▶ [What is expected]: Check every line of the material below for the string "icon", and return the ones that have it.

▶ [Recorded information]:
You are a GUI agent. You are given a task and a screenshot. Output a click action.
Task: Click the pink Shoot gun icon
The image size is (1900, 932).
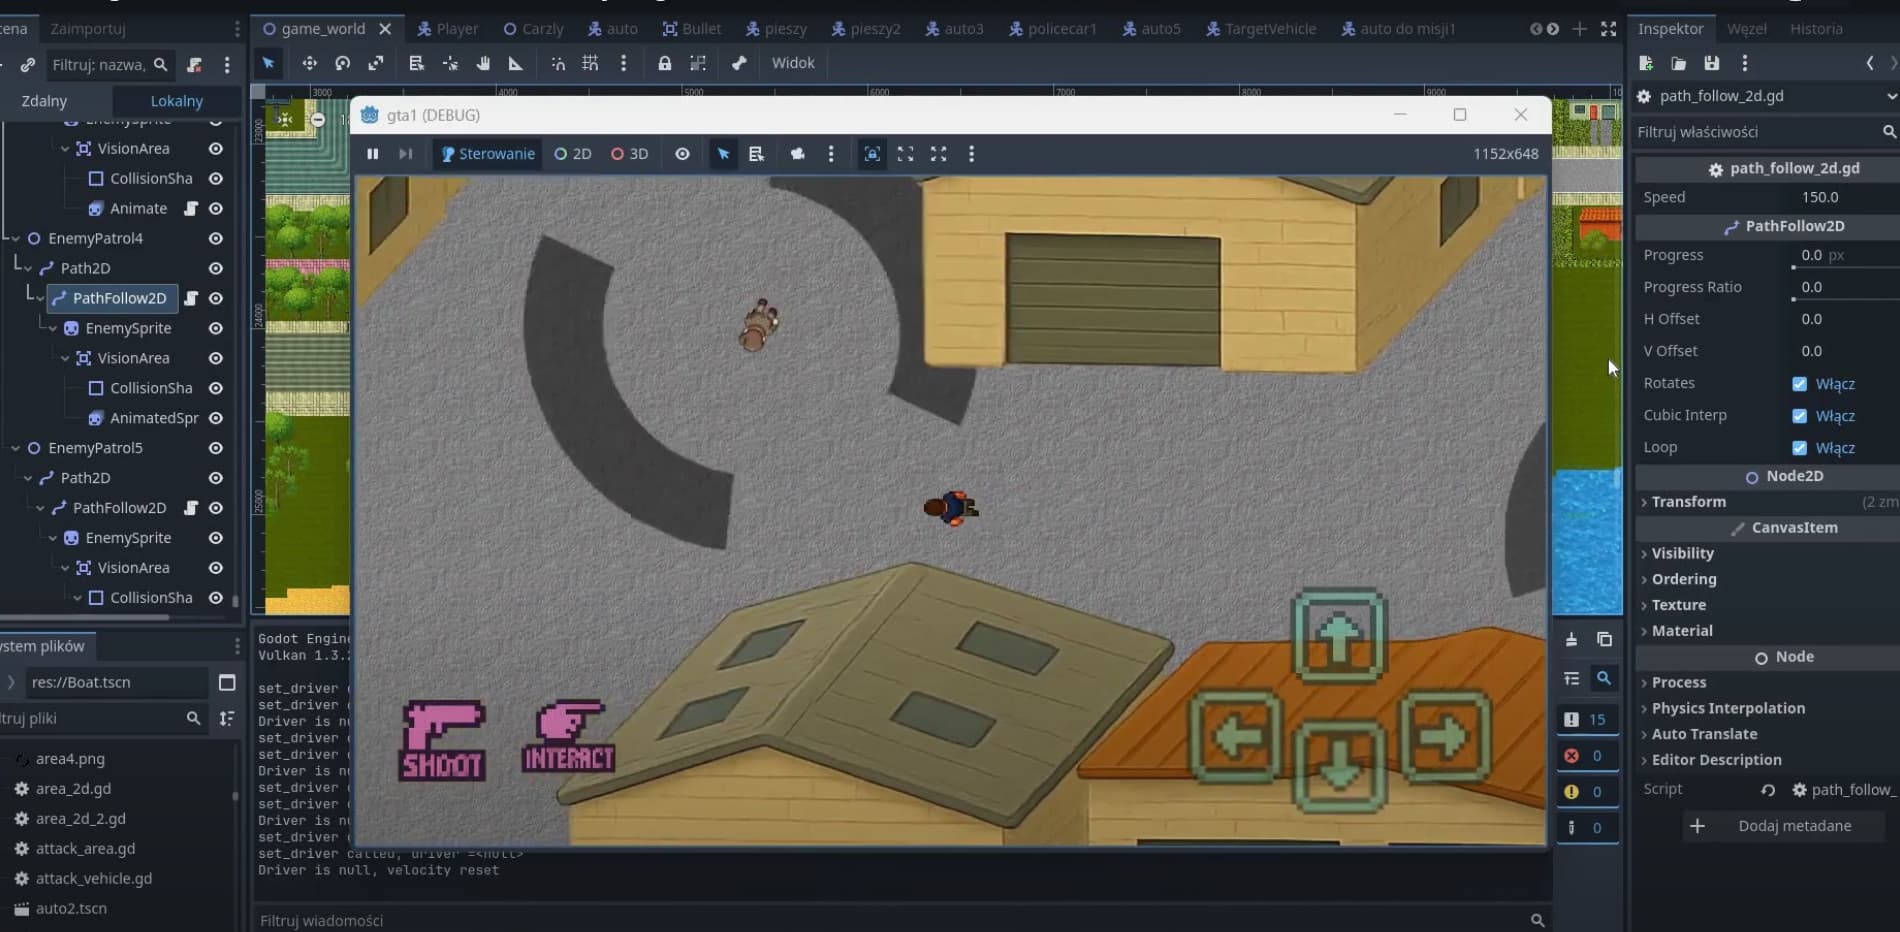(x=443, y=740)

---

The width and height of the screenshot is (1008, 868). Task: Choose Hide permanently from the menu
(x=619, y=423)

==

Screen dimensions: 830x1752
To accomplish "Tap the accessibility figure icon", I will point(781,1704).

▶ [Reply]:
Task: Click the pink Shoot gun icon
To accomplish "Tap the accessibility figure icon", I will point(781,1704).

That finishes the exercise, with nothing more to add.